Among doctors, alcohol disorders are pervasive, and, like other mental health disorders, under-treated. I have heard the joke “My patient doesn’t have a problem with drinking, unless they drink more than I do,” from more than one doctor, often as he or she is heading back to the open bar. This may be one reason that only 1 in 6 patients have been asked about their drinking.
What we can do, and why we don’t
I’m not advocating for us to throw up our hands. Our field is dominated by a fatalism about addiction treatment that is keeping us from engaging with this huge problem.
When I was a student, a prominent psychiatrist dismissed my concerns when I tried to get a patient treatment for his alcohol use. “People who want to quit drinking just quit drinking,” he told me. “They go to Alcoholics Anonymous. They don’t need treatment.”
He was wrong. And for many patients he treated and the physicians he trained, his misconceptions were probably deadly.
In the clinic, we know that brief counseling about alcohol use can help people drink less often and less heavily. We don’t know whether these interventions prevent the serious consequences of unhealthy alcohol use, like accidents and death, but for some people, they probably do. We also have medications, especially naltrexone, that reduce heavy drinking and are frequently under-prescribed.
These interventions can take as little as five minutes. In a 20-minute visit, however, even this can feel like a big ask, says Steve Adelman, director of Physician Health Services for the Massachusetts Medical Society. The impossibility of providing quality care in such short visits has many providers “not wanting to ask questions that are going to take them down a rabbit hole,” he said.

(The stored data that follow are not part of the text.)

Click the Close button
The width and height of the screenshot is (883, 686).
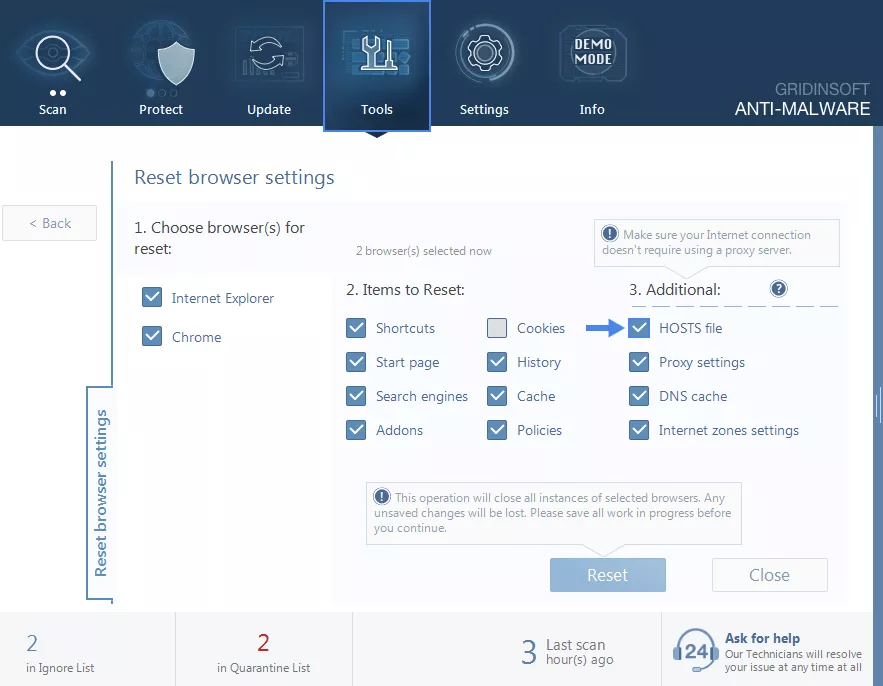tap(769, 575)
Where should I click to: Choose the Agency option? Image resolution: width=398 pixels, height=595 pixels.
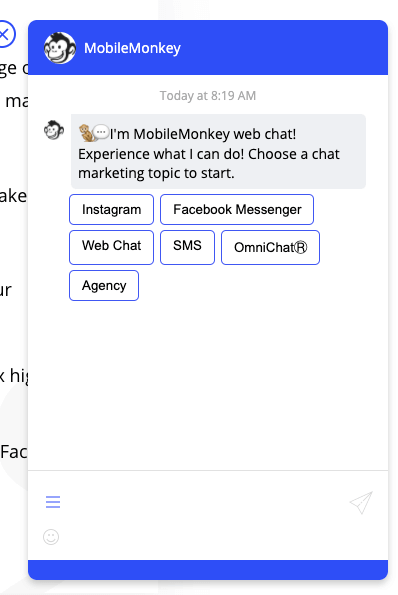104,285
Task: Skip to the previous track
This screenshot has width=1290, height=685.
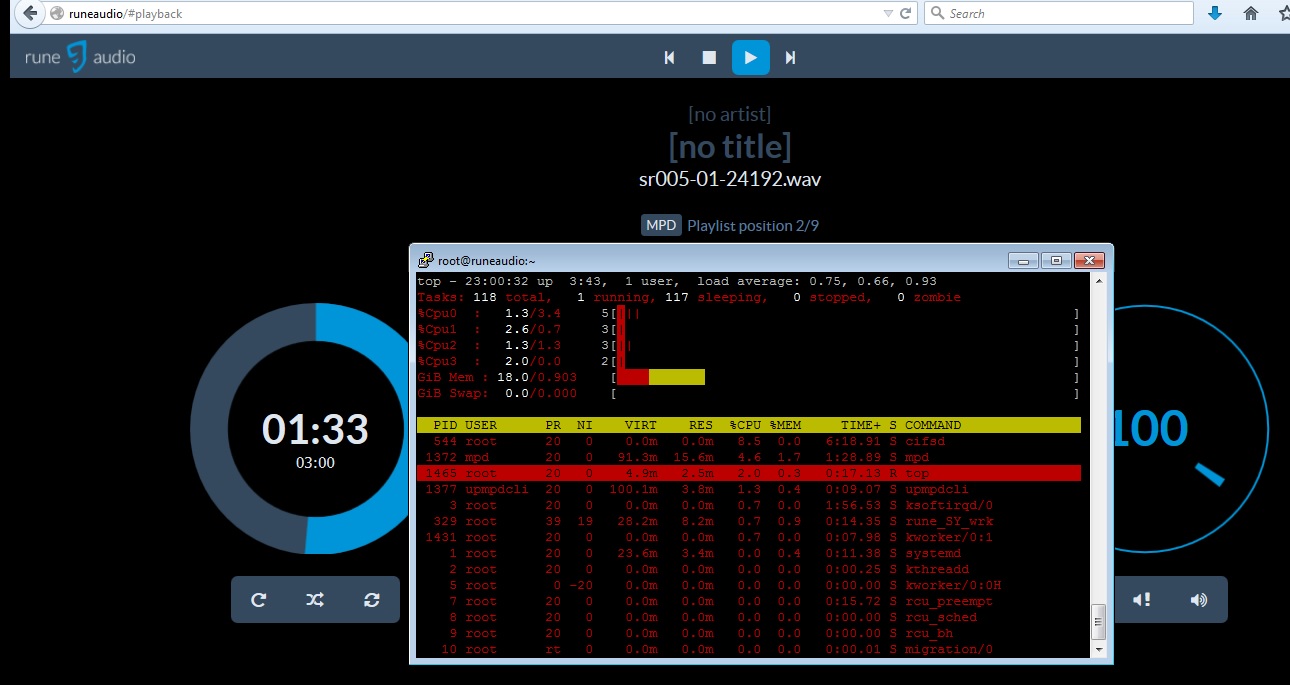Action: (x=670, y=58)
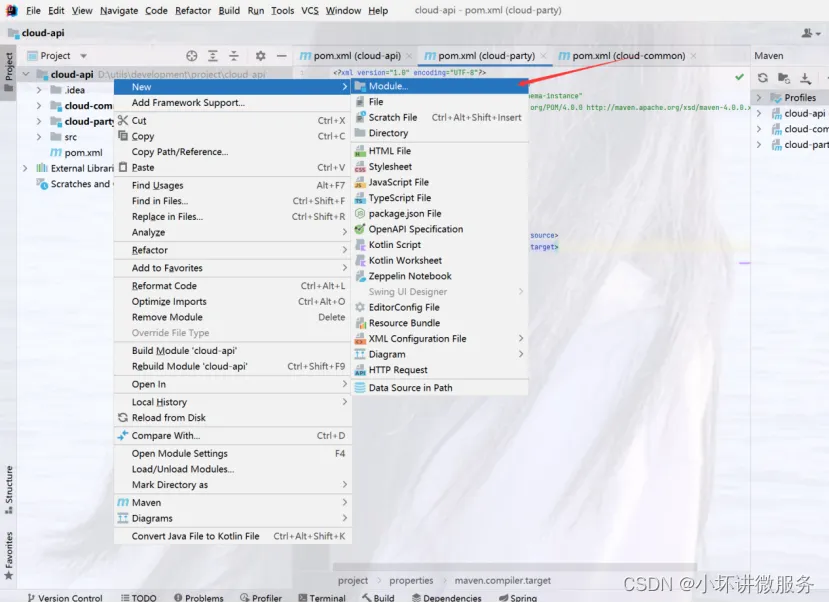This screenshot has height=603, width=829.
Task: Click the Maven reload projects icon
Action: pos(762,78)
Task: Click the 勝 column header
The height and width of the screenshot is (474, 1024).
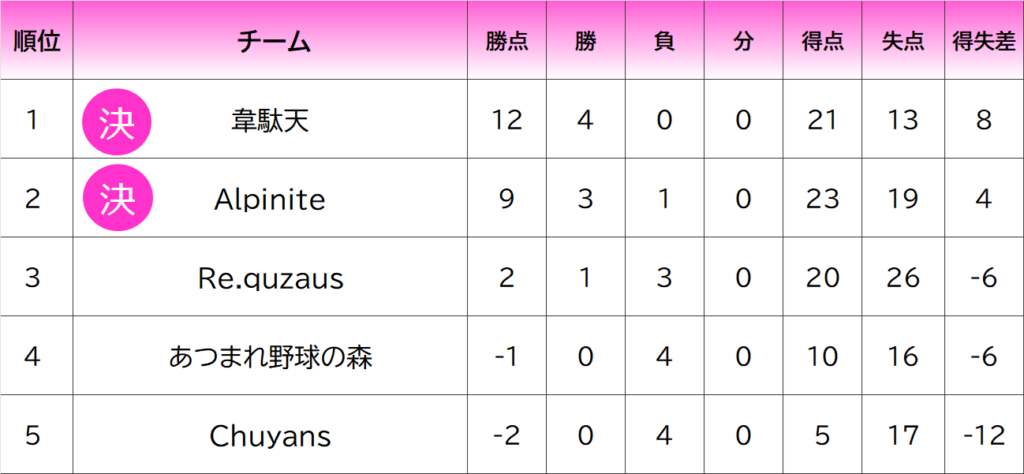Action: tap(585, 41)
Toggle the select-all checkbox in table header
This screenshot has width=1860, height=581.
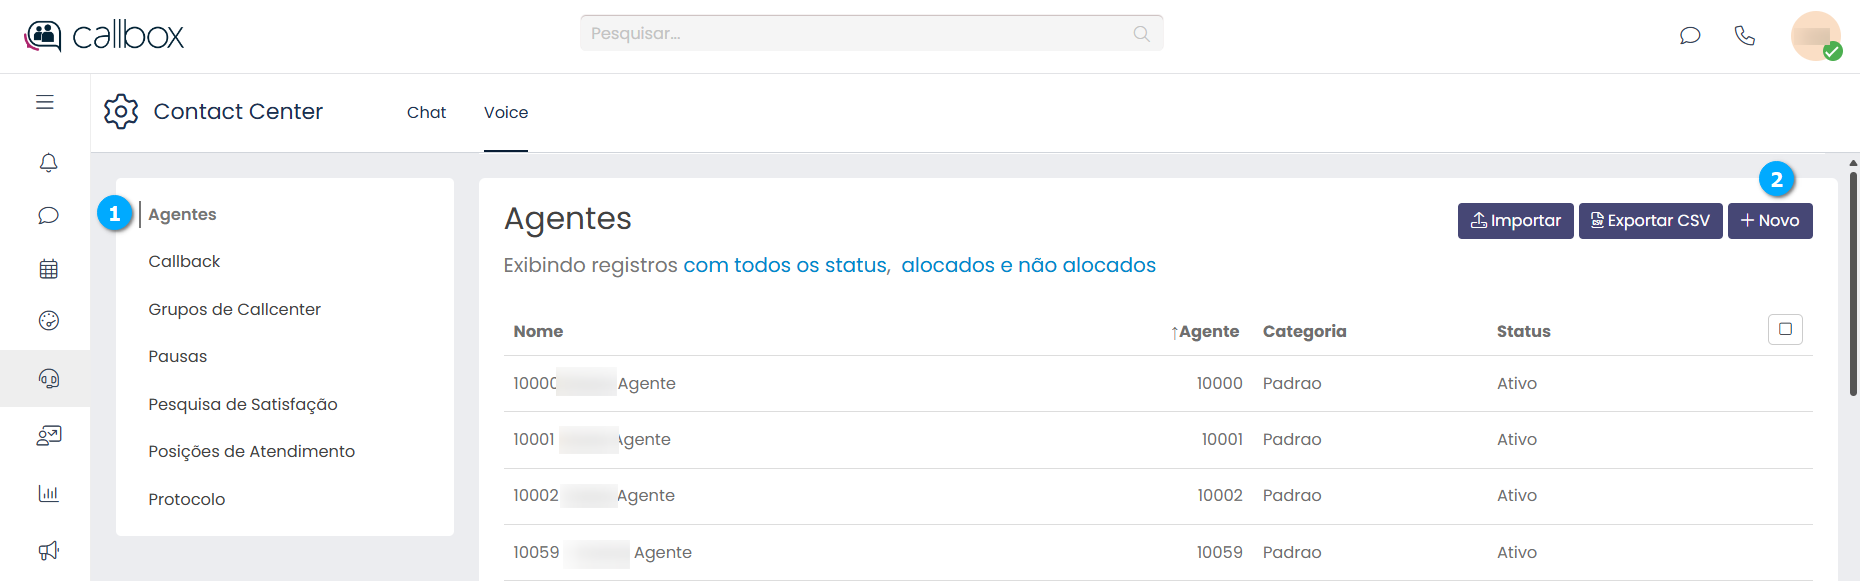tap(1785, 329)

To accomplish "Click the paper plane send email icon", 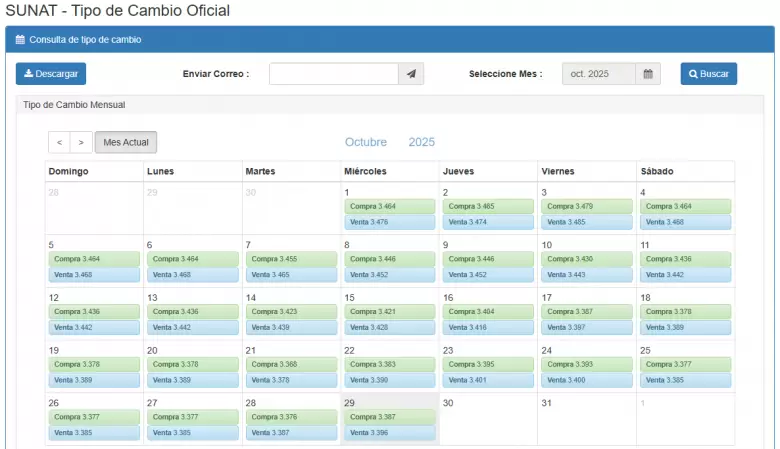I will 411,74.
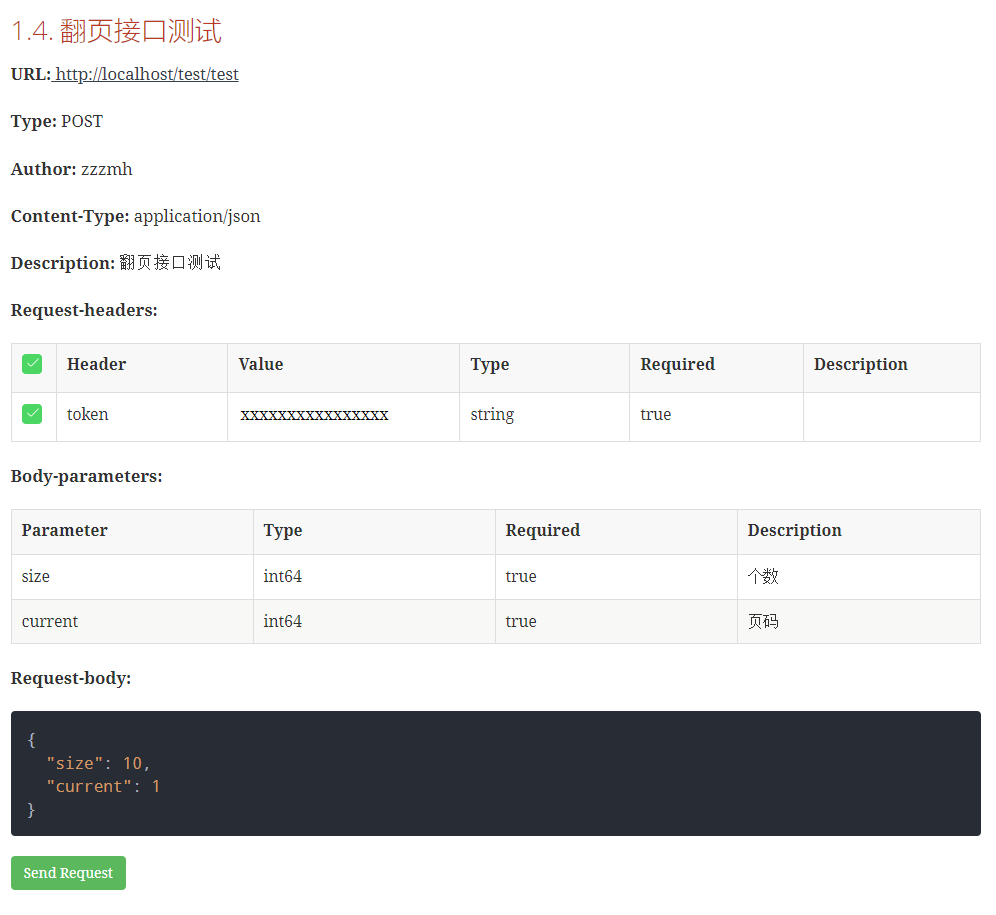Screen dimensions: 996x915
Task: Click the application/json content type text
Action: click(197, 216)
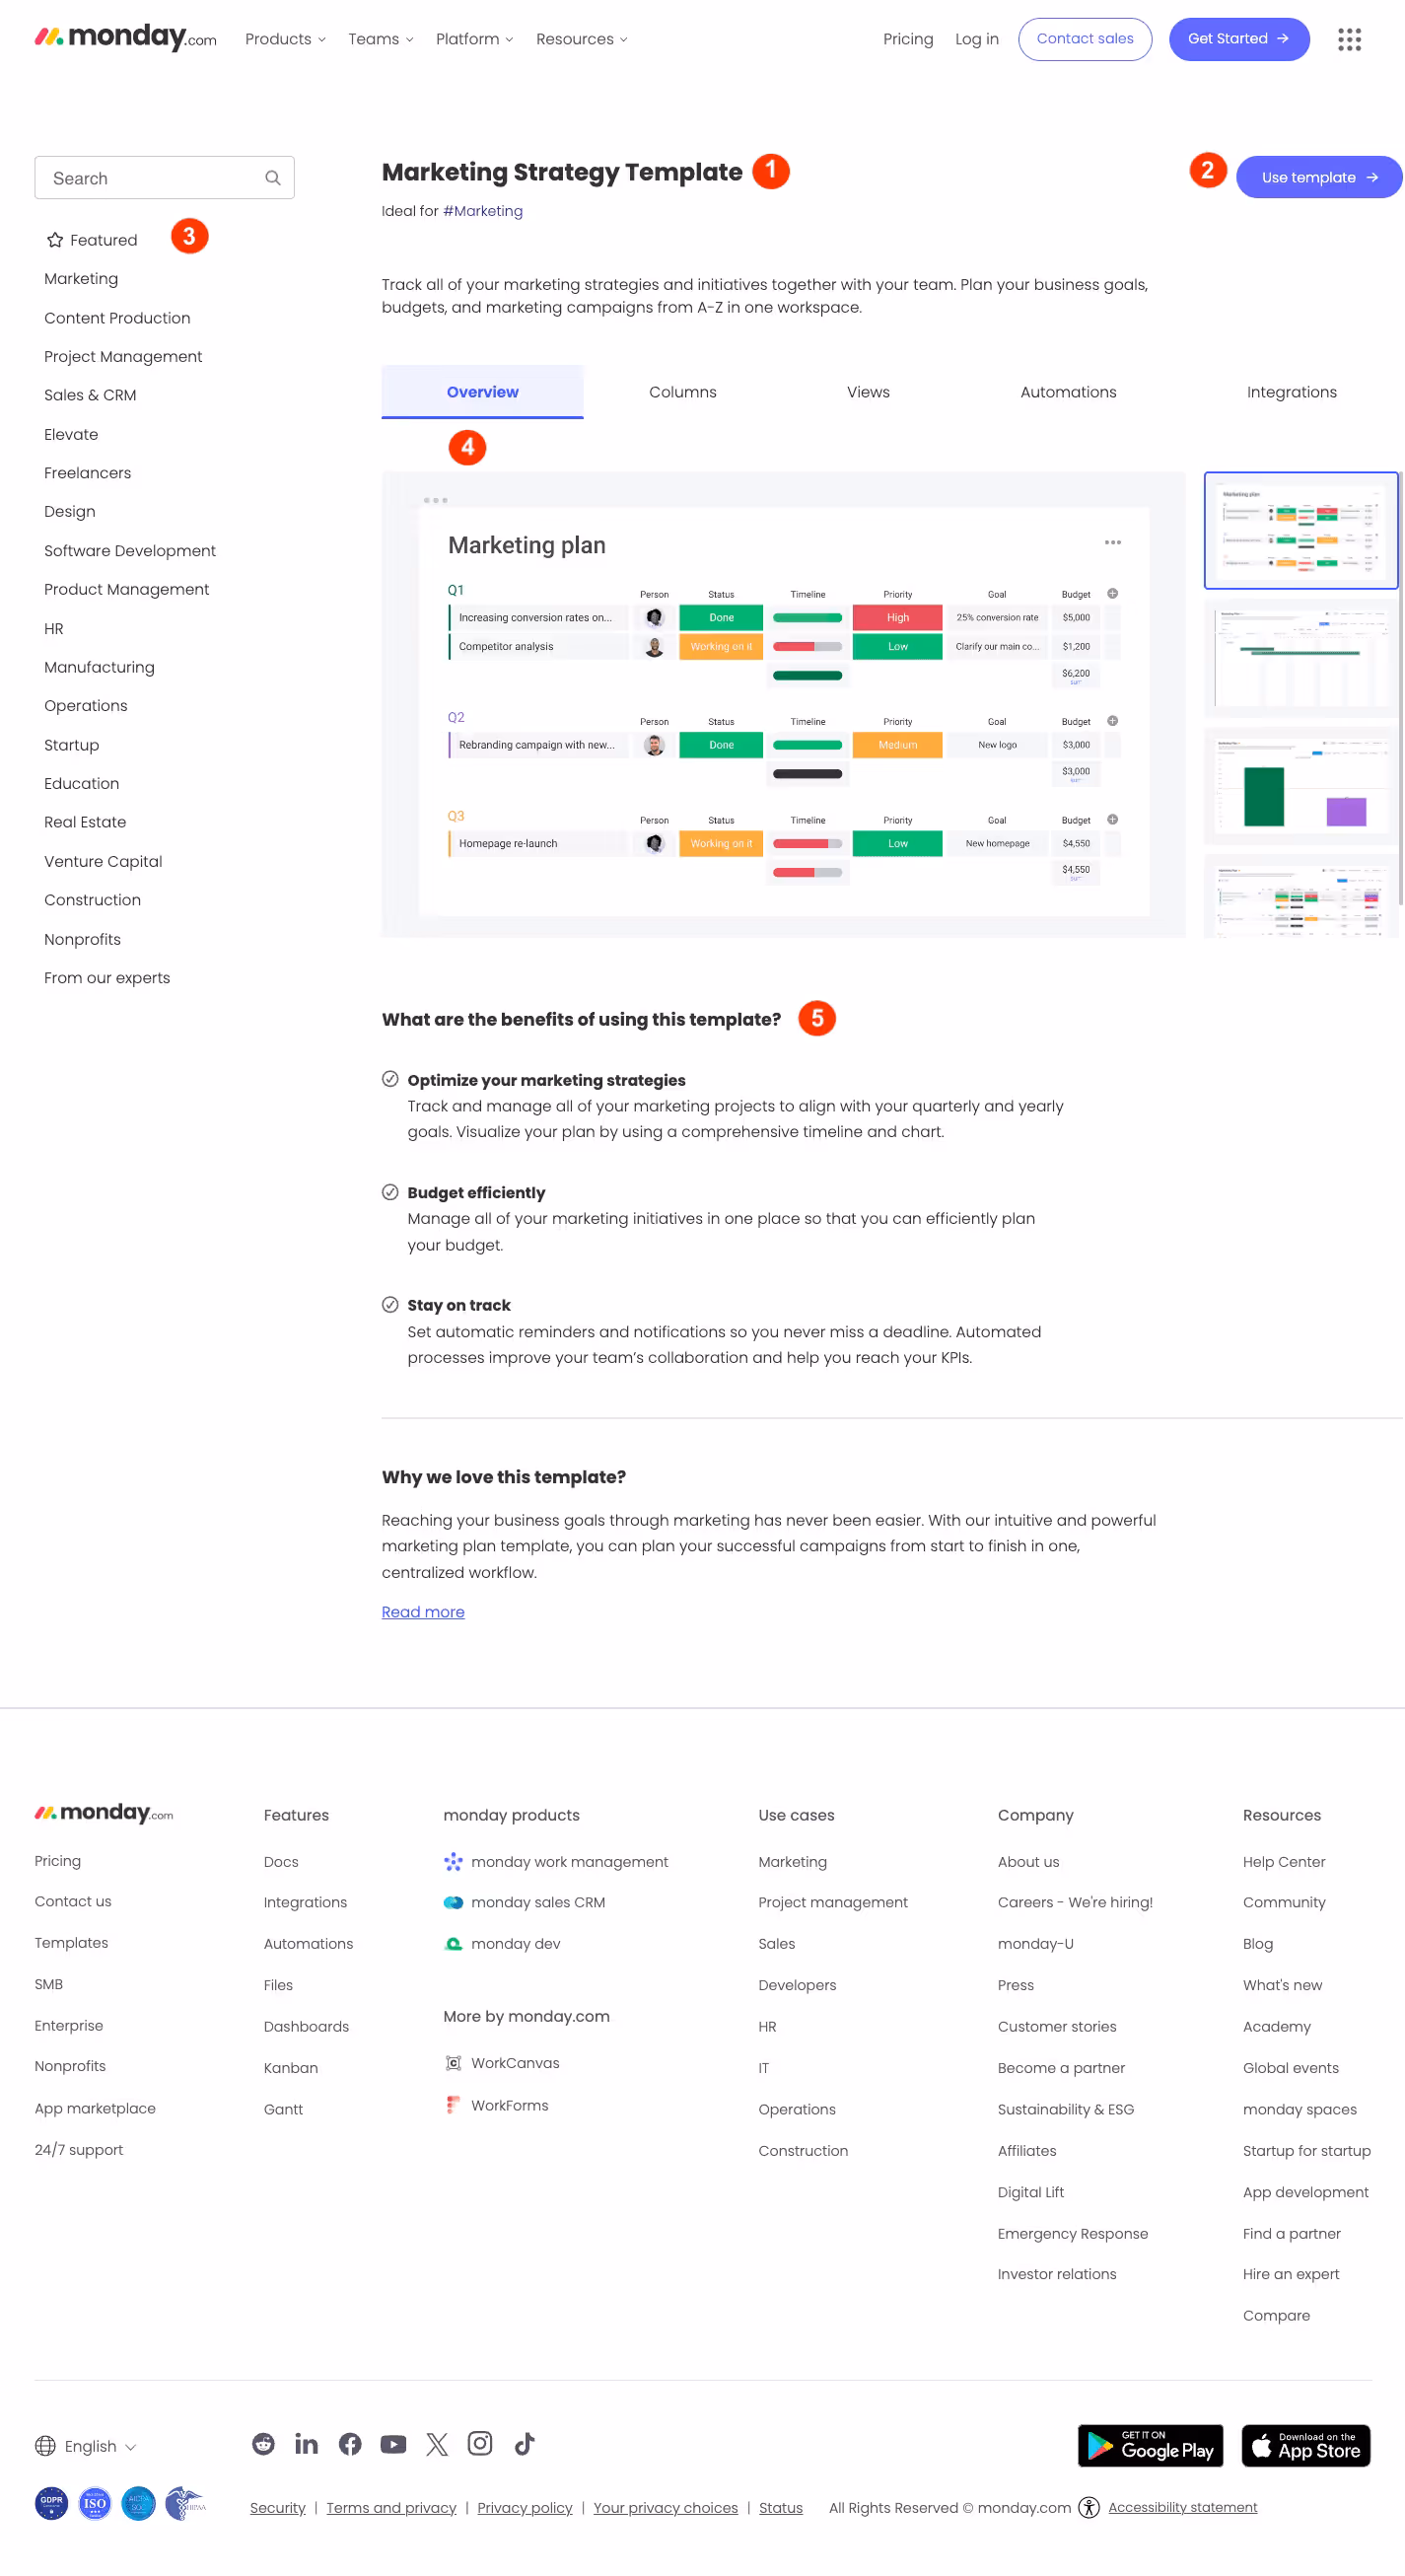Click the Get it on Google Play badge
1405x2576 pixels.
pyautogui.click(x=1150, y=2445)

There’s also a huge lack of residential beds for patients who need intensive treatment for their substance use disorders. There are 23 million people in the United States who need treatment for addiction, and only a little over a thousand residential programs. As a result, except for the very motivated and lucky few, we often detox patients and send them back home or onto the street without treatment.
There are services working to connect patients to treatment, like Wicked Sober, New England Addiction Outreach and the Student Coalition on Addiction. Resources, however, change all the time, and it is unrealistic to expect primary care doctors without the proper training, or the time, to be able to connect patients to the best care. In clinics without social workers or other support staff, screening will yield a certain number of patients who need serious help that we don’t know how to provide.
As Lembke told me, the public may talk about addicts not getting help because they’re not motivated, but that’s not what she sees. “I see a lot of people who want help but can’t get it because they can’t find it, or insurance won’t pay for it,” she says.
If we agree that addiction is a medical disease, why are we making it so hard to get treatment? I never hand a patient with asthma a list of facilities to call, and tell her she has to wait 14 days or pay up to $30,000 out of pocket to get medication and counseling. When properly treated, relapse rates for alcohol and asthma are similar, but one is considered a failure of character and the other is seen as the natural course of the disease.
Alcohol addiction is one of the deadliest diseases, deadlier than most other chronic diseases such as asthma, high blood pressure or diabetes. If a patient has money, time, a place to live, insurance and a supportive community, even severe addiction may improve. Treatment works. Medication works. When people are motivated, Alcoholics Anonymous works, and it’s free.
For those who don’t have these advantages, I hope we can ask ourselves, realistically, what are we offering people with this deadly disease? How long do we expect their intrinsic motivation to overcome their own hijacked brains and propel them through every barrier we throw up?